If the character set is single byte, and that character set includes only composite 
characters, the number of characters and the number of bytes are the same. If the 
character set is multi-byte, there is generally no such correspondence between the 
number of characters and the number of bytes. A character can consist of one or 
more bytes, depending on the specific multi-byte encoding scheme. 
A typical situation is when character elements are combined to form a single 
character. For example, in the Thai language, up to three separate character 
elements can be combined to form one character, and one Thai character would 
require up to 3 bytes when TH8TISASCII or another single-byte Thai character set is 
used. One Thai character would require up to 9 bytes when the UTF8 character set 
is used.
7.2 Multi-byte Encoding Schemes
Multi-byte encoding schemes are needed to support ideographic scripts used in 
Asian languages like Chinese or Japanese since these languages use thousands of 
characters. These schemes use either a fixed number of bytes to represent a 
character or a variable number of bytes per character.
7.2.1 Fixed-width Encoding Schemes
In a fixed-width Multi-byte encoding scheme, each character is represented by a 
fixed number of n bytes, where n is greater than or equal to two.

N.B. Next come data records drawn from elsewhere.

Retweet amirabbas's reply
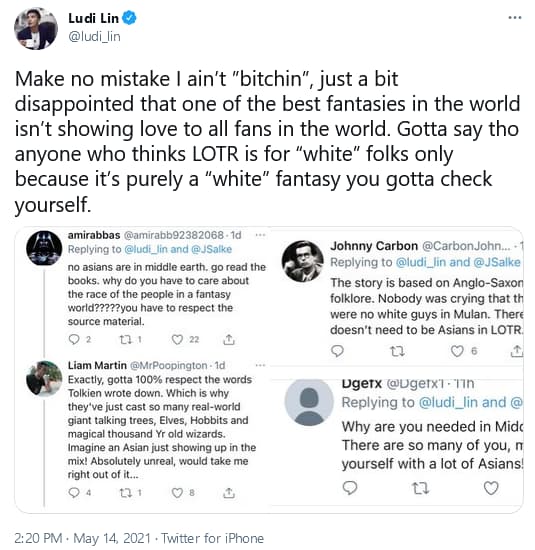Viewport: 535px width, 550px height. tap(125, 339)
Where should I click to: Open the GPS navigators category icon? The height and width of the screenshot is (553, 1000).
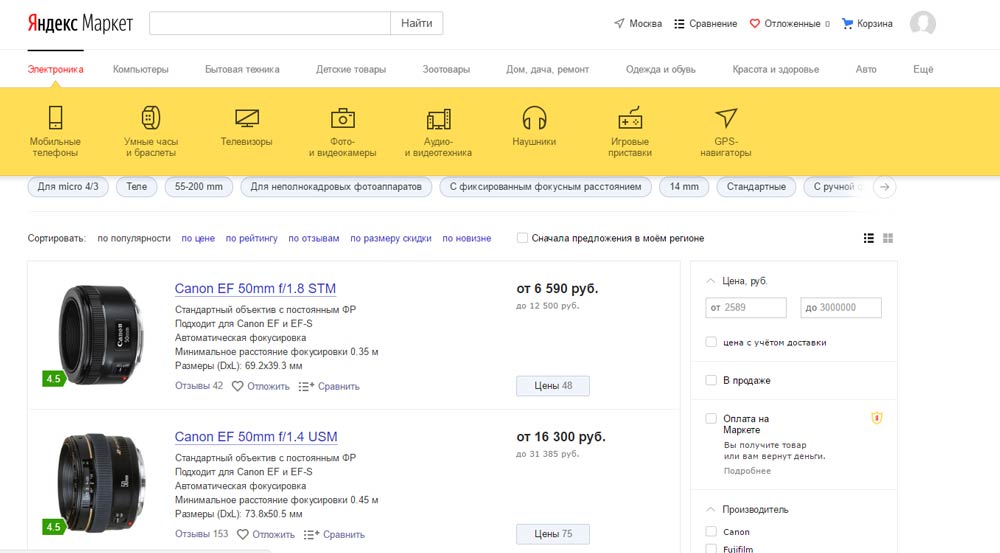click(x=726, y=118)

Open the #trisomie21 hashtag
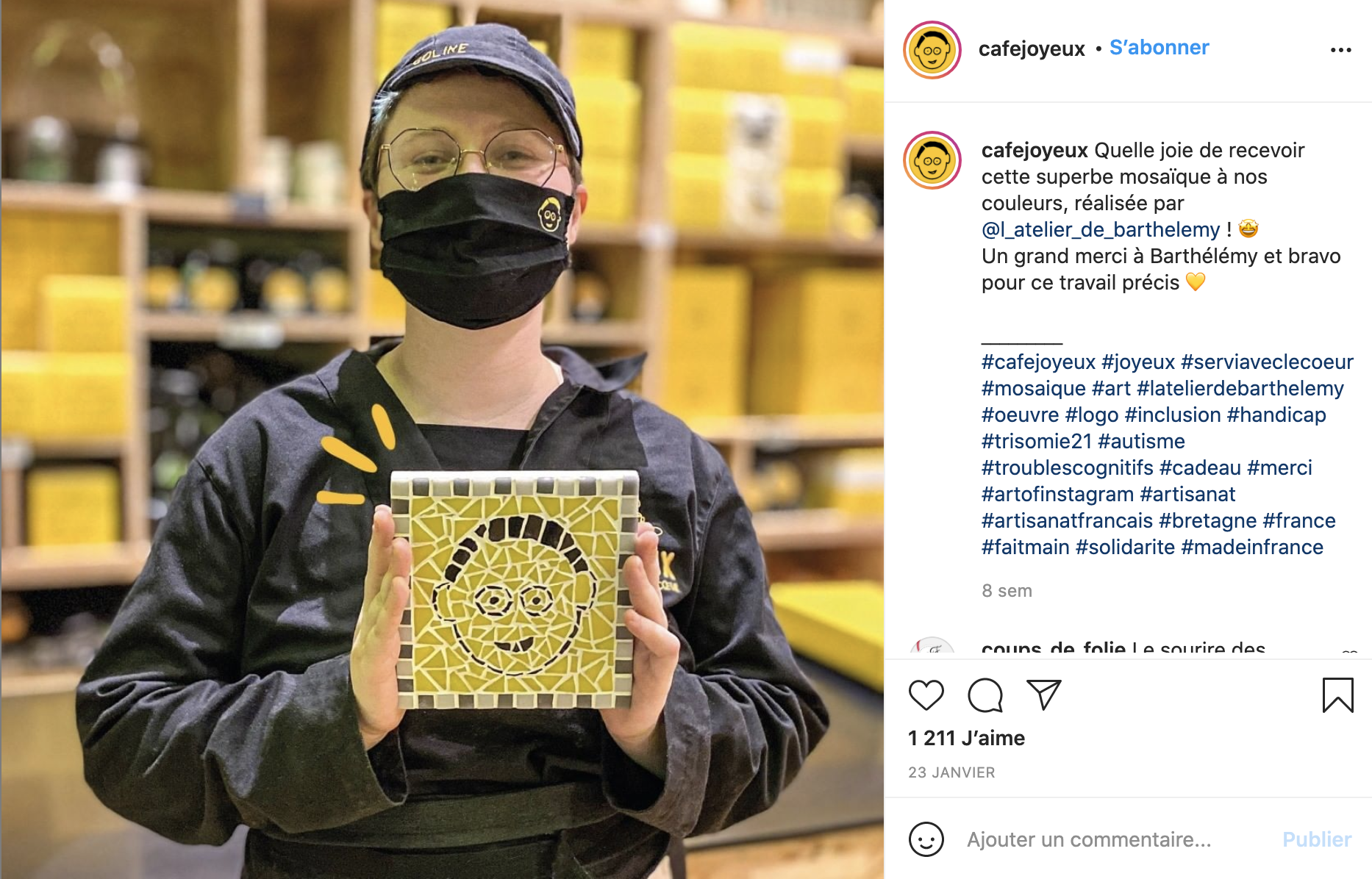(x=1037, y=441)
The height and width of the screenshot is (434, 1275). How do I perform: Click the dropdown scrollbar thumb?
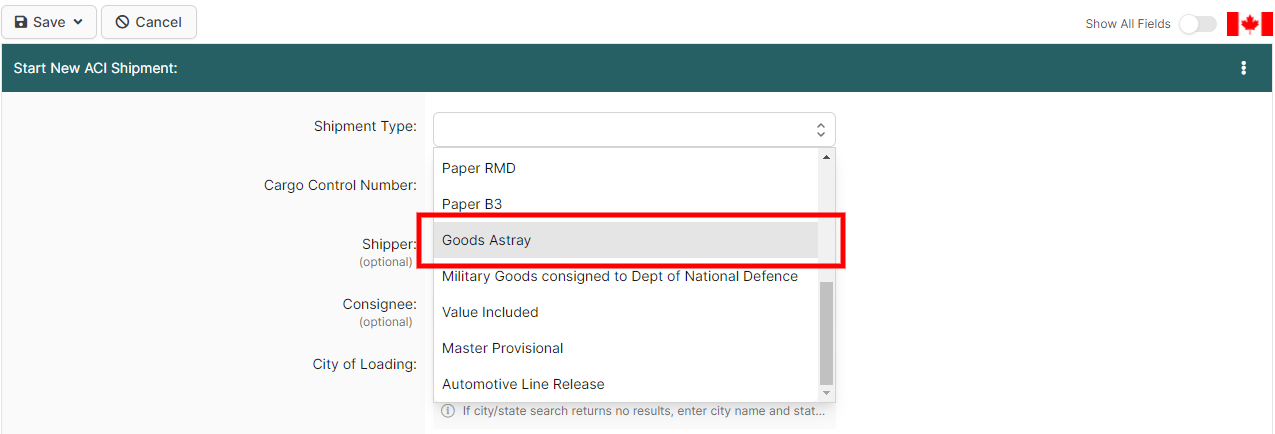(x=826, y=333)
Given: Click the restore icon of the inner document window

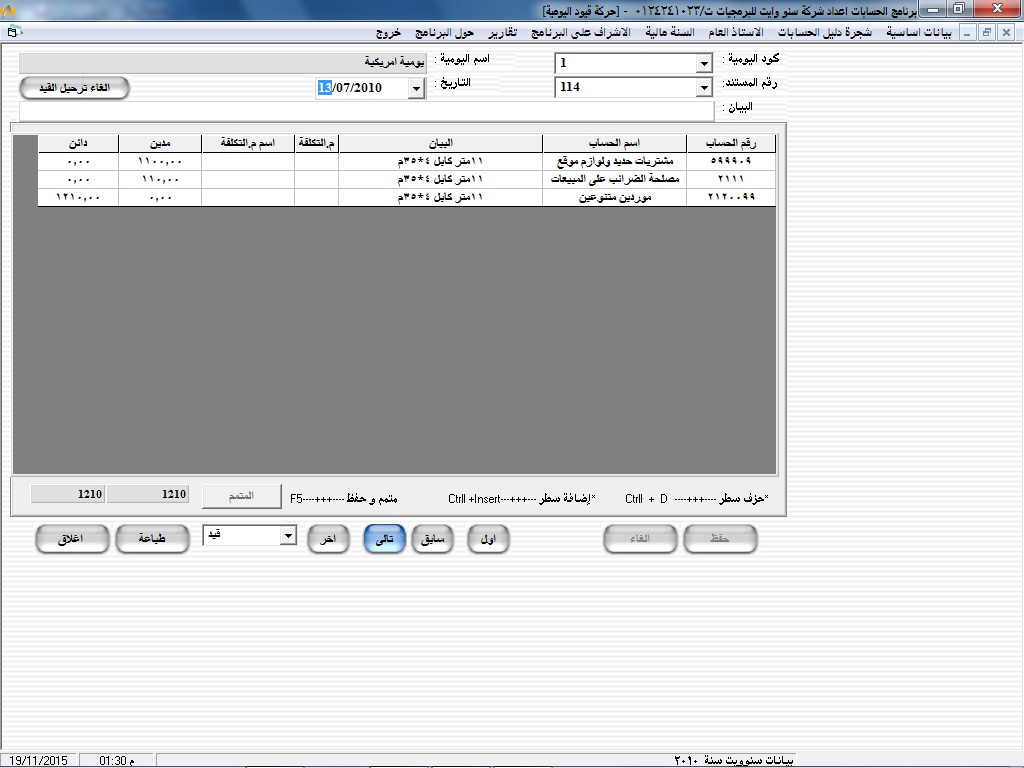Looking at the screenshot, I should [x=986, y=32].
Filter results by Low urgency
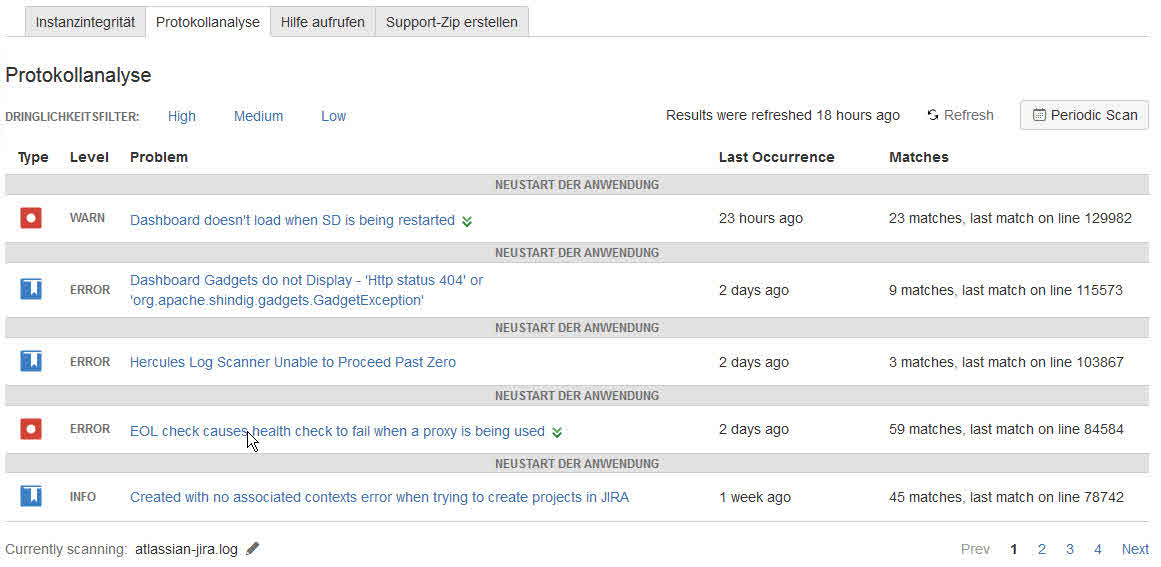This screenshot has width=1161, height=567. click(x=333, y=116)
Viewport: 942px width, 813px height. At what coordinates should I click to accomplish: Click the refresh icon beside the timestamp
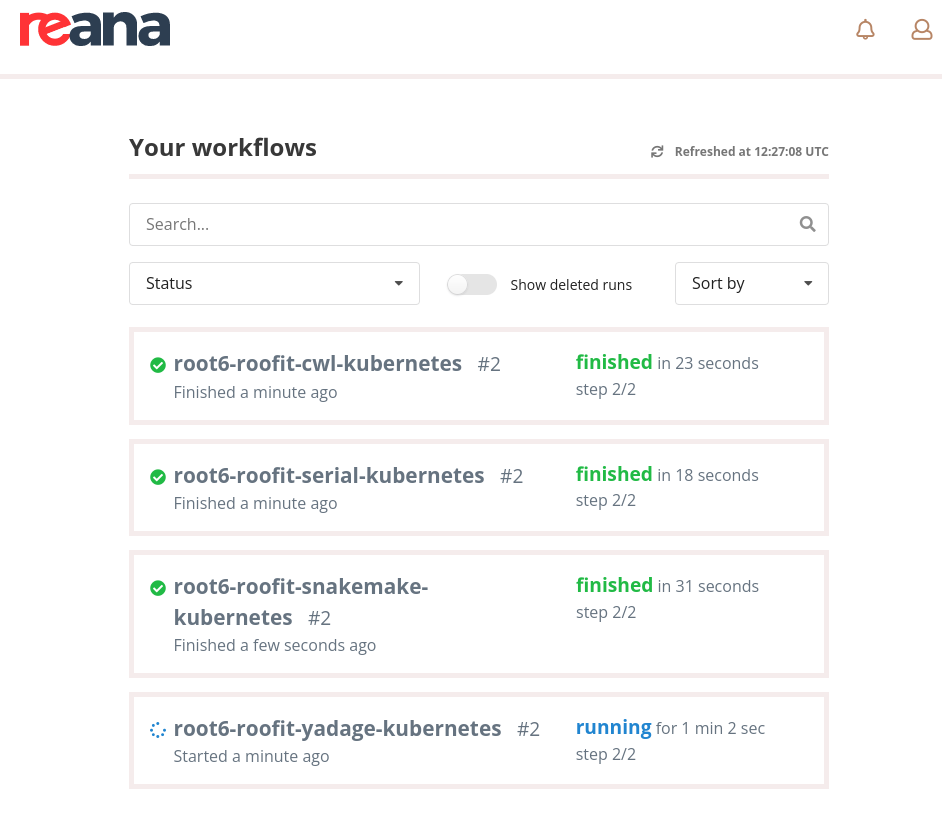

7.2.2 Variable-width Encoding Schemes
A variable-width encoding scheme uses one or more bytes to represent a single 
character. Some Multi-byte encoding schemes use certain bits to indicate the 
number of bytes that represent a character. For example, if two bytes is the 
maximum number of bytes used to represent a character, the most significant bit 
can be toggled to indicate whether that byte is part of a single-byte character or the 
first byte of a double-byte character. In other schemes, control codes differentiate 
single-byte from double-byte characters. Another possibility is that a shift-out code 
is used to indicate that the subsequent bytes are double-byte characters until a 
shift-in code is encountered.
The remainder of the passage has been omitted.